> [Task description]
Transcribe exactly the span of lines that begins the records and ends with the line holding "Go to previous sheet arrow", both boundary lines included.

> [Data provided]
<<<<

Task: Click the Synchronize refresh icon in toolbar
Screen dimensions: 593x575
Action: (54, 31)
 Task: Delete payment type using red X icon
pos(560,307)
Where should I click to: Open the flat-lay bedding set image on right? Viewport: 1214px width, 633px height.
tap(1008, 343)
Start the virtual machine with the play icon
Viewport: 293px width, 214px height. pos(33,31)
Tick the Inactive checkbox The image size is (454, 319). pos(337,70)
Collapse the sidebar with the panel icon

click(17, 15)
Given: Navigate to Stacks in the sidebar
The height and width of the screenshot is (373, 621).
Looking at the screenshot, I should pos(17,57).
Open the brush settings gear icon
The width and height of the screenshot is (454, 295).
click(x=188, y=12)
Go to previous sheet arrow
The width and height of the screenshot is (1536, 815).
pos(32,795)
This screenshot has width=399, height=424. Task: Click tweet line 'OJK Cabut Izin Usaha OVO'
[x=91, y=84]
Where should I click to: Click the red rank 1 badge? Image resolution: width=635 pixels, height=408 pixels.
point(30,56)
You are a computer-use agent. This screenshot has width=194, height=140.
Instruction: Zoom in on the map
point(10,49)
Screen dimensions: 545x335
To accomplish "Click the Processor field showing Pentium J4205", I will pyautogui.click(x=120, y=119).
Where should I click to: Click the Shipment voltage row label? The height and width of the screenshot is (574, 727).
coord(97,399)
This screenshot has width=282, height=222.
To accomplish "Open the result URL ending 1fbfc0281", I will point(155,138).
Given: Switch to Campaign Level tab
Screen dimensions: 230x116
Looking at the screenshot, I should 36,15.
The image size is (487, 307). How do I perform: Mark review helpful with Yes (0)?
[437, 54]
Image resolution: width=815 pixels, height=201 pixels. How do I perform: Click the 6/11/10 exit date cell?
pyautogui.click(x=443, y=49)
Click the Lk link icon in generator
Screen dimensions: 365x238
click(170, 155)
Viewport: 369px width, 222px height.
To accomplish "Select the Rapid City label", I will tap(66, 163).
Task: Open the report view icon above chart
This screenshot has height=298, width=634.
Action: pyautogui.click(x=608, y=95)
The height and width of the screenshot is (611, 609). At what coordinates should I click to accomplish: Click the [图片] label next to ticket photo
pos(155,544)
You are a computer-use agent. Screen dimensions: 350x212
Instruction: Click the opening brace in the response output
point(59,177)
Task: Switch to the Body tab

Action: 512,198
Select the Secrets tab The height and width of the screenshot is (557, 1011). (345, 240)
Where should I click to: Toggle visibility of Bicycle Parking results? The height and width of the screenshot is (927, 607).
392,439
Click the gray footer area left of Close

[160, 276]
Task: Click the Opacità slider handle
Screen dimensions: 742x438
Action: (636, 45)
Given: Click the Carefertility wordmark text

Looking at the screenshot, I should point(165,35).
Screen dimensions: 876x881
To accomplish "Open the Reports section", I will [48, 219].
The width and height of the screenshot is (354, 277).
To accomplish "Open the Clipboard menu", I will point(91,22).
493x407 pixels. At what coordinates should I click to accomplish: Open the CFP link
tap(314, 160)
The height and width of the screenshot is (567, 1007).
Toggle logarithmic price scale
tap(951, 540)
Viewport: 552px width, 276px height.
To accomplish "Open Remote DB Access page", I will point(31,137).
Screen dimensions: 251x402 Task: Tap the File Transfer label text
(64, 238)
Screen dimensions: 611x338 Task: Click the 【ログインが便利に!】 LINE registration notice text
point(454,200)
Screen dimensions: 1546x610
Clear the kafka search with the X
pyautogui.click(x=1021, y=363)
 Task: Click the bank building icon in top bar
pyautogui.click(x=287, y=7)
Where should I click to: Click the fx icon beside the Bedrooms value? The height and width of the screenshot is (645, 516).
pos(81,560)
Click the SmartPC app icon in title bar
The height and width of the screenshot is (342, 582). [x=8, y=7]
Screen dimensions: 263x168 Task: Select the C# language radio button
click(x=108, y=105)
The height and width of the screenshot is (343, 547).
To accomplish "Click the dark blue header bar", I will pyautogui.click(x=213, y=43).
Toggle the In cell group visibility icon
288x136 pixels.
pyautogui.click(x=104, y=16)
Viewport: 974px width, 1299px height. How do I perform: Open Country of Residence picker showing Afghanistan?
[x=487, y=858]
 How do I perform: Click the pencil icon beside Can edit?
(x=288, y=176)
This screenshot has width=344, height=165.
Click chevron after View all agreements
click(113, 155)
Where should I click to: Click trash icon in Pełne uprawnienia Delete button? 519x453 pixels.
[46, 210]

>>>>

> [Solution to the problem]
Task: Click the Synchronize refresh icon in toolbar
Screen dimensions: 593x575
Action: (54, 31)
 Task: Delete payment type using red X icon
pos(560,307)
Where should I click to: Open the flat-lay bedding set image on right? Viewport: 1214px width, 633px height.
tap(1008, 343)
Start the virtual machine with the play icon
Viewport: 293px width, 214px height. pos(33,31)
Tick the Inactive checkbox The image size is (454, 319). pos(337,70)
Collapse the sidebar with the panel icon

click(17, 15)
Given: Navigate to Stacks in the sidebar
The height and width of the screenshot is (373, 621).
Looking at the screenshot, I should pos(17,57).
Open the brush settings gear icon
The width and height of the screenshot is (454, 295).
click(x=188, y=12)
Go to previous sheet arrow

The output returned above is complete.